John Burns in the NY Times:

"...Baghdad is not Iraq, and it is certainly not Falluja, Ramadi or Tikrit, where crowds have gathered to cheer the killings of American troops, most recently in the shooting down of two helicopters.

"But the random experiences of a week back in the country and among ordinary people I have talked to, by far the most common view has been that for all the American failures, as they see them, a guarantee of greater misery would still be the premature withdrawal of American troops.

"...One thing that draws common assent among Americans and Iraqis is Saddam Hussein. While the bombers seem to want him back in his palaces, virtually everybody else wants to see him dead — captured first, tried by an Iraqi court, then executed for his crimes.

"...For the most part, it is the present, not the past, that engages Iraqis' passions. The Iraqis can be incandescent about the perceived failings of the occupation administration led by L. Paul Bremer III, so far short of the American efficiencies that were an Iraqi gospel before. They mock most of the hand-picked Iraqi leaders who form the transitional governing council, saying they spend most of their time abroad on expense-paid trips or maneuvering against one another in the time they are at home.

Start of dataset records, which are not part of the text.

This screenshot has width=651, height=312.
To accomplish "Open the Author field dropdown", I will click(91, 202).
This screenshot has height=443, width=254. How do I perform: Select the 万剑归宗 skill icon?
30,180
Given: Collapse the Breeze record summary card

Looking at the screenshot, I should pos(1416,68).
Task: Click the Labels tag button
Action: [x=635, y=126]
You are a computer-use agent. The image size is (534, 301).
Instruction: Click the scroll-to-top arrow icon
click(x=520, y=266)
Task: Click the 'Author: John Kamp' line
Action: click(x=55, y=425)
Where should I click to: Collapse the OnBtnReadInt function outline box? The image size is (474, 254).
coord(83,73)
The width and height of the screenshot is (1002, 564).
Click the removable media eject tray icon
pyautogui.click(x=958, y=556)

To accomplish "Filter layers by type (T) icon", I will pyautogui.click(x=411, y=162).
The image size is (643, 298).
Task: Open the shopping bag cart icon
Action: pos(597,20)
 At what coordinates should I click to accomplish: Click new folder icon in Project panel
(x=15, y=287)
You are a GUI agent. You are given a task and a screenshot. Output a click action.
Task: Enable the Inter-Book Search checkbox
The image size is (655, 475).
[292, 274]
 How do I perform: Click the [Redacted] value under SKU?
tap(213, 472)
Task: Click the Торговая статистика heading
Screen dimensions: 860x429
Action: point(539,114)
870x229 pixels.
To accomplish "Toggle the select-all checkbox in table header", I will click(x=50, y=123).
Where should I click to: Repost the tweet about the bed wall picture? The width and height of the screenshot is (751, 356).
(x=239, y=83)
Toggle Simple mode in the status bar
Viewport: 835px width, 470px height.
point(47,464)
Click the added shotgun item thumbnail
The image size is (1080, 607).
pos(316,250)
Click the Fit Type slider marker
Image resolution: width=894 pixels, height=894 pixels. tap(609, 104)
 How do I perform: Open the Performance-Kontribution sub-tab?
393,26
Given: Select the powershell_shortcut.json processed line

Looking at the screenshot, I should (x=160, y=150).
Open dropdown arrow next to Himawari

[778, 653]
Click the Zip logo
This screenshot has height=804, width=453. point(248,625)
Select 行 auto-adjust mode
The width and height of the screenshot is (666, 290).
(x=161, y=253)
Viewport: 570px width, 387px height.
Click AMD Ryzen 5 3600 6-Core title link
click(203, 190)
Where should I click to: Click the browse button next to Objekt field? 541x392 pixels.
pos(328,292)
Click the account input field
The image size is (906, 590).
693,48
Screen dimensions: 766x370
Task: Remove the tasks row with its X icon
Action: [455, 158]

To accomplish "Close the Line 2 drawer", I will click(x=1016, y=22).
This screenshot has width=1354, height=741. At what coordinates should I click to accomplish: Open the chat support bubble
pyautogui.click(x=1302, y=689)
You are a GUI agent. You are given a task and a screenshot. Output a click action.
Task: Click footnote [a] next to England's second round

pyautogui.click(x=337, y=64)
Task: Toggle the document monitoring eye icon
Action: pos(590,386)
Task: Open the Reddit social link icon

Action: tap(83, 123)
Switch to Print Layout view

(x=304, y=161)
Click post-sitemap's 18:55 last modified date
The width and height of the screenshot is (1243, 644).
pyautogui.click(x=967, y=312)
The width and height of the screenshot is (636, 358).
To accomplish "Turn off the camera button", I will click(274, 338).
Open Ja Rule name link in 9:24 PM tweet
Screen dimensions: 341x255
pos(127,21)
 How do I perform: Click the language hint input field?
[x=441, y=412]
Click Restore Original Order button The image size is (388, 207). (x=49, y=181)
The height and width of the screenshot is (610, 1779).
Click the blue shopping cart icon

"...Gesturing toward the smoking hulk of the headquarters where at least 19 Italians and 13 Iraqis died, I asked the crowds if they thought America and its allies should pack up and go home. In the clamor that followed, I asked for quiet so that each man and boy could speak his mind. Unscientific as the poll was, the sentences that flowed expressed a common belief.

"'No, no!' one man said. 'If the Americans go, it will be chaos everywhere.' Another shouted, 'There would be a civil war.'

"'If the Americans, the British or the Italians leave Iraq, we will be handed back to the flunkies of Saddam, the Baathists and Al Qaeda will take over our cities,' another man said.

"Nobody offered a dissenting view, though many said it would be best if the Americans achieved peace and left as soon as possible. These people, at least, seemed concerned that America should know that the bombers, whoever they were, did not speak for the ordinary citizens of Iraq."